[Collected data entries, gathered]
▬▬▬

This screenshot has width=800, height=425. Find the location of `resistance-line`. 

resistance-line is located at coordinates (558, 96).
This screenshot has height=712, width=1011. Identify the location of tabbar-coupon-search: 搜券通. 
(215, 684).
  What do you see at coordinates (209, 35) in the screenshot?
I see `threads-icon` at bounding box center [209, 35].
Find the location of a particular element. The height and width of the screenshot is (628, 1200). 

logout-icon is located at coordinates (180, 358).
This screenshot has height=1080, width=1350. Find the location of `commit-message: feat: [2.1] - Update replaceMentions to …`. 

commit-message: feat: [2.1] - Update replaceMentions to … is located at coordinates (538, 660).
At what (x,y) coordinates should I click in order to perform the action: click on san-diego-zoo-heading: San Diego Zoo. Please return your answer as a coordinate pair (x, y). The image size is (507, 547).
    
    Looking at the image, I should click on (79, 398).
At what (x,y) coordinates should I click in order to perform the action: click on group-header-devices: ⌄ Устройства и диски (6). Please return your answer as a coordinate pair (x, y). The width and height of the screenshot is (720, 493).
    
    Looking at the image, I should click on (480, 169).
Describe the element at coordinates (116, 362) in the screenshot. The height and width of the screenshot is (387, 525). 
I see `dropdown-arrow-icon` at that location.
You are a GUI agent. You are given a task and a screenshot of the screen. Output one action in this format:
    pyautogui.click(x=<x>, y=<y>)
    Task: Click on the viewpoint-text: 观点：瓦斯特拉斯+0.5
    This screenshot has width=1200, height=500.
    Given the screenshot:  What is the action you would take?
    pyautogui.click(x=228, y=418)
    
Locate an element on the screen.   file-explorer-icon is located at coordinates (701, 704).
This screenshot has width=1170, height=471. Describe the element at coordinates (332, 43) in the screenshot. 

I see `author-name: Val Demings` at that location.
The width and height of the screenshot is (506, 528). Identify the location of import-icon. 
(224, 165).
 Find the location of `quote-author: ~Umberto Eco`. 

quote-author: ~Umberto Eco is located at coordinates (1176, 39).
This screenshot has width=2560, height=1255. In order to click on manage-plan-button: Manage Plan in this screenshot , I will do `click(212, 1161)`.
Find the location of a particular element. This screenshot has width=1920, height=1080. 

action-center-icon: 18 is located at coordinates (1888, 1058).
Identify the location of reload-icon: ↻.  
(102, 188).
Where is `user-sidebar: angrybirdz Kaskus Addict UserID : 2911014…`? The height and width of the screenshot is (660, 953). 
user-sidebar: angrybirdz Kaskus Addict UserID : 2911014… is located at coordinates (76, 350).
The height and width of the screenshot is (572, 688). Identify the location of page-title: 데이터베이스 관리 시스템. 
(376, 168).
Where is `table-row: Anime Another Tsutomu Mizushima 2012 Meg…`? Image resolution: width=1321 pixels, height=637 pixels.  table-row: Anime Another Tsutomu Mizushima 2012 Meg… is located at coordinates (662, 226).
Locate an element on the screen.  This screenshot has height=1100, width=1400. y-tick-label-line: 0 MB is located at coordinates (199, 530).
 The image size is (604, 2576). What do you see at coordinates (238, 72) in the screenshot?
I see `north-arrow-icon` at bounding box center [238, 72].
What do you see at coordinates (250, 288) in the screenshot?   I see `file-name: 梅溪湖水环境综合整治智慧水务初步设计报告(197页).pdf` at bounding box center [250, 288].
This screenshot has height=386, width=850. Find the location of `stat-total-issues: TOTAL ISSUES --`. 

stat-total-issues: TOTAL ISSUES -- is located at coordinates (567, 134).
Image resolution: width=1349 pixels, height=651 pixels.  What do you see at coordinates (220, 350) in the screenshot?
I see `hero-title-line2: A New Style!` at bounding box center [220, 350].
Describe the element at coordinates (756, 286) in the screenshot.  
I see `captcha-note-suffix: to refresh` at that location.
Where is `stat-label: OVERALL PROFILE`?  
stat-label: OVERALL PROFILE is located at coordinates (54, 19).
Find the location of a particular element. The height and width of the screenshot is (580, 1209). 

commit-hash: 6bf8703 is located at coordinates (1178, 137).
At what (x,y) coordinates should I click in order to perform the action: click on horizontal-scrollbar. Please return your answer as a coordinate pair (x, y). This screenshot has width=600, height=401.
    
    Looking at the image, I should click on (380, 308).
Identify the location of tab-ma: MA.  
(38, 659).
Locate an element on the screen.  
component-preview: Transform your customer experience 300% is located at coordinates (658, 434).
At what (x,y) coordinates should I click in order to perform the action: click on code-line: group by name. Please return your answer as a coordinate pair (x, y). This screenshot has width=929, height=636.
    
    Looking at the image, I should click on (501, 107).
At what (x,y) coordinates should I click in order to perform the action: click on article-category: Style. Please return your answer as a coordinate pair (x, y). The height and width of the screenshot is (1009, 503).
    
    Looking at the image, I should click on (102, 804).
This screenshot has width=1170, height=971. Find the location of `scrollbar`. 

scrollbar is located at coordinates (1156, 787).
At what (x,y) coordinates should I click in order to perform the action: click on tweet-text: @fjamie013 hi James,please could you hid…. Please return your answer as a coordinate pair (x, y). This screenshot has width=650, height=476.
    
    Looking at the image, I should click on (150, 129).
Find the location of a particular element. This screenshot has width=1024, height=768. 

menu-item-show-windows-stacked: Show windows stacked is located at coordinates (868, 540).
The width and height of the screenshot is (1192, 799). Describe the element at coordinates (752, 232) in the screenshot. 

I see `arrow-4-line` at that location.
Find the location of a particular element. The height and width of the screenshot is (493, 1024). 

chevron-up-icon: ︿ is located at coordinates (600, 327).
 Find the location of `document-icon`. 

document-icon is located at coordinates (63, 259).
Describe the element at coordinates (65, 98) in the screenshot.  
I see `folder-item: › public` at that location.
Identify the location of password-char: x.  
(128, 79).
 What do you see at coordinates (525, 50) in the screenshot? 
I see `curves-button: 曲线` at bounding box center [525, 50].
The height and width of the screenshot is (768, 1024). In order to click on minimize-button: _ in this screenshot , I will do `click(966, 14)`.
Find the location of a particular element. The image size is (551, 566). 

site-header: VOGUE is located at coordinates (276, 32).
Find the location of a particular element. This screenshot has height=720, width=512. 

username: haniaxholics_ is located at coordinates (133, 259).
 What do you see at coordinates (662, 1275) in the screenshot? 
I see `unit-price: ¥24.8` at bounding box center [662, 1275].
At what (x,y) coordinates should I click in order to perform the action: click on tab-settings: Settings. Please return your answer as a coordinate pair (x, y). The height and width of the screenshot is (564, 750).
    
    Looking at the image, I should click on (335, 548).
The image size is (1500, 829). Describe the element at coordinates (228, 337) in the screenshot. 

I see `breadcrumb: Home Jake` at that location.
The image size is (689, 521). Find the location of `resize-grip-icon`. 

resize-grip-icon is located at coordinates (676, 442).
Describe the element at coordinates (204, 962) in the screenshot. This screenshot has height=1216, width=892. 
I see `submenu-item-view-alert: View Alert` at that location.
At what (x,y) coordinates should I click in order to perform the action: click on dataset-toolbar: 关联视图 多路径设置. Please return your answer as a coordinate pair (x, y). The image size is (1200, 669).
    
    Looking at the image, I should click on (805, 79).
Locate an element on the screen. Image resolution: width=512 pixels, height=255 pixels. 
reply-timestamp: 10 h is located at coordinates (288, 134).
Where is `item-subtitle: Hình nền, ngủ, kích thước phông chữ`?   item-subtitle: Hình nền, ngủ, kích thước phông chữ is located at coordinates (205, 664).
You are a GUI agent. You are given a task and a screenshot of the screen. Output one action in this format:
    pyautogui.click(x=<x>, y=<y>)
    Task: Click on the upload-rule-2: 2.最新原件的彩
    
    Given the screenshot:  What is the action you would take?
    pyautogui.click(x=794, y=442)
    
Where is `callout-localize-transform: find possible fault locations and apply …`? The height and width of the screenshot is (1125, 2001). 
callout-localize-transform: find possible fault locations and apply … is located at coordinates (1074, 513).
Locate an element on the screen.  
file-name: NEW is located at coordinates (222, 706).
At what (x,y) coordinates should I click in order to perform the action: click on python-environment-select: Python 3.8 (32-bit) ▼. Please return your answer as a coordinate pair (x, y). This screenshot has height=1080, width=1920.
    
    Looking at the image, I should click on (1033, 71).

▬▬▬

• **PROBLEM**
Lay out the rows from the start through the line containing "resistance-line is located" as a two-column CSV with the headers instruction and output. Give one CSV line per row, putting its text and its answer each in a single quoted field with any line breaks replaced by spaces.

• **PROBLEM SOLUTION**
instruction,output
"This screenshot has width=800, height=425. Find the location of `resistance-line`.","resistance-line is located at coordinates (558, 96)."